The court may grant any type of custody that is in the best interest of the child. A parent's mental, emotional, and geographical proximity are considered in selecting the child's guardian. In Alabama, joint custody has two forms: joint legal custody and joint physical custody. Joint legal custody happens when both parents share equal rights in making major decisions concerning the child, such as health care, and education. Both parents maintain equal rights and responsibilities, but the court may appoint one parent to have a sole capacity to make certain decisions for the best interest of the child. Joint physical custody means that each parent has scheduled contact with the child but not necessarily for equal amounts of time. In deciding this, the court considers:
By comparison, sole legal custody is when one parent has exclusive rights and responsibilities to make major decisions concerning the child. Sole physical custody is when one parent has exclusive physical custody while the other parent is given visitation.
Under child custody laws in Alabama, the court has the final decision in child custody cases and may award joint custody as deemed to be appropriate.
Mandatory Parenting Class
Alabama courts have the right to require divorcing parents with minor children to complete a parenting class before granting a divorce. It is the Judge's discretion, so he or she may require you to take a parenting class. Whether or not you are required to do so, we highly recommend taking the Children In Between parenting class for the benefit of your child(ren).

DATASET ENTRIES:
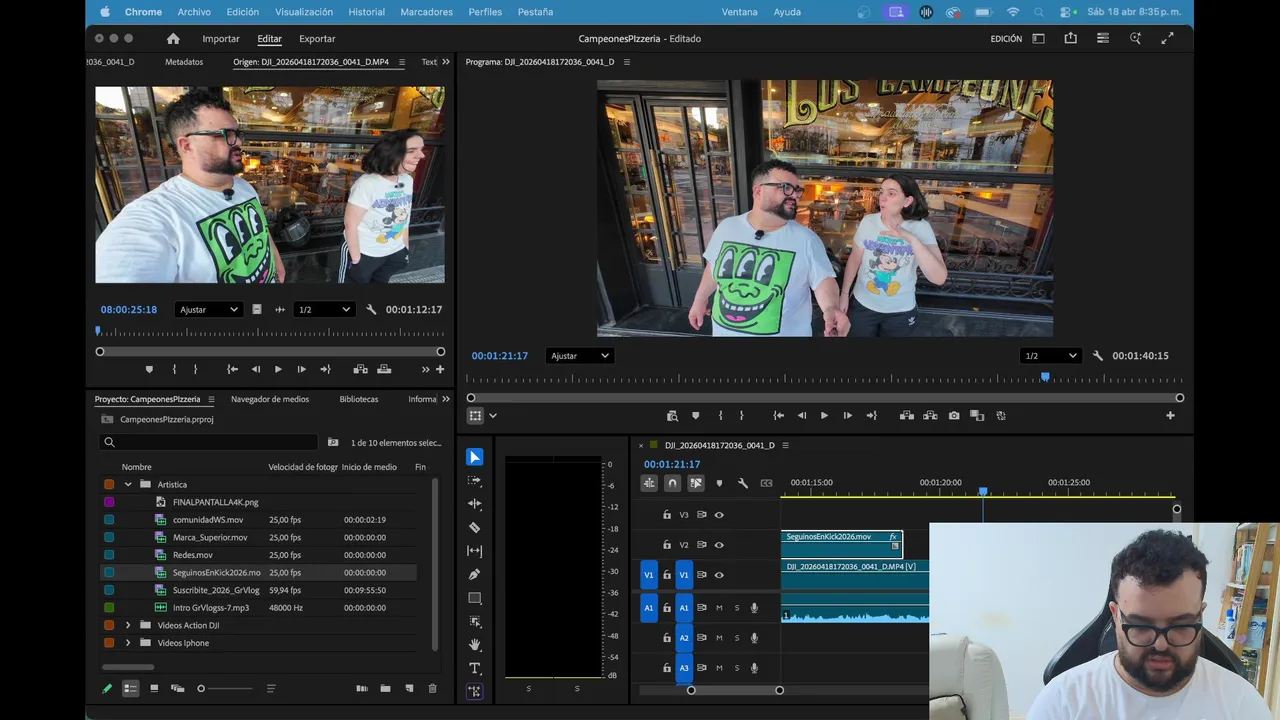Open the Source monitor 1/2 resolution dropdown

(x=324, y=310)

---

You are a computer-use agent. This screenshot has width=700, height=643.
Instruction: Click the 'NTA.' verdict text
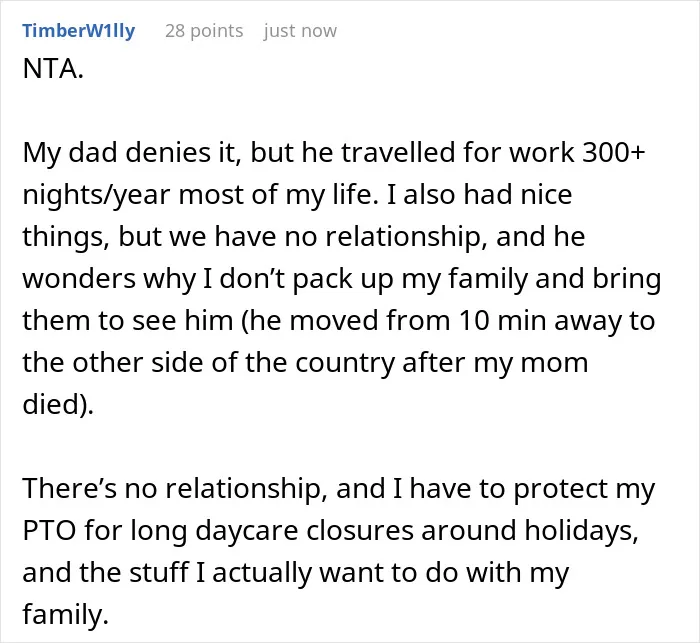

WORK TO COMPLETE:
A: Reproduce the child custody text word for word from "Under child custody" to "of your child(ren).".
B: According to the child custody text, what are the two forms of joint custody in Alabama?
C: For each statement, say whether it agrees with the child custody text, and quote the words that decide it: (i) Joint physical custody gives each parent equal amounts of time with the child. (ii) Under sole physical custody, the other parent is given visitation. (iii) Alabama judges must require every divorcing parent with minor children to take a parenting class.

THE RESULTS:
A:
Under child custody laws in Alabama, the court has the final decision in child custody cases and may award joint custody as deemed to be appropriate.
Mandatory Parenting Class
Alabama courts have the right to require divorcing parents with minor children to complete a parenting class before granting a divorce. It is the Judge's discretion, so he or she may require you to take a parenting class. Whether or not you are required to do so, we highly recommend taking the Children In Between parenting class for the benefit of your child(ren).

B: Joint legal custody and joint physical custody.

C:
(i) No: "each parent has scheduled contact with the child but not necessarily for equal amounts of time"
(ii) Yes: "one parent has exclusive physical custody while the other parent is given visitation"
(iii) No: "It is the Judge's discretion, so he or she may require you to take a parenting class"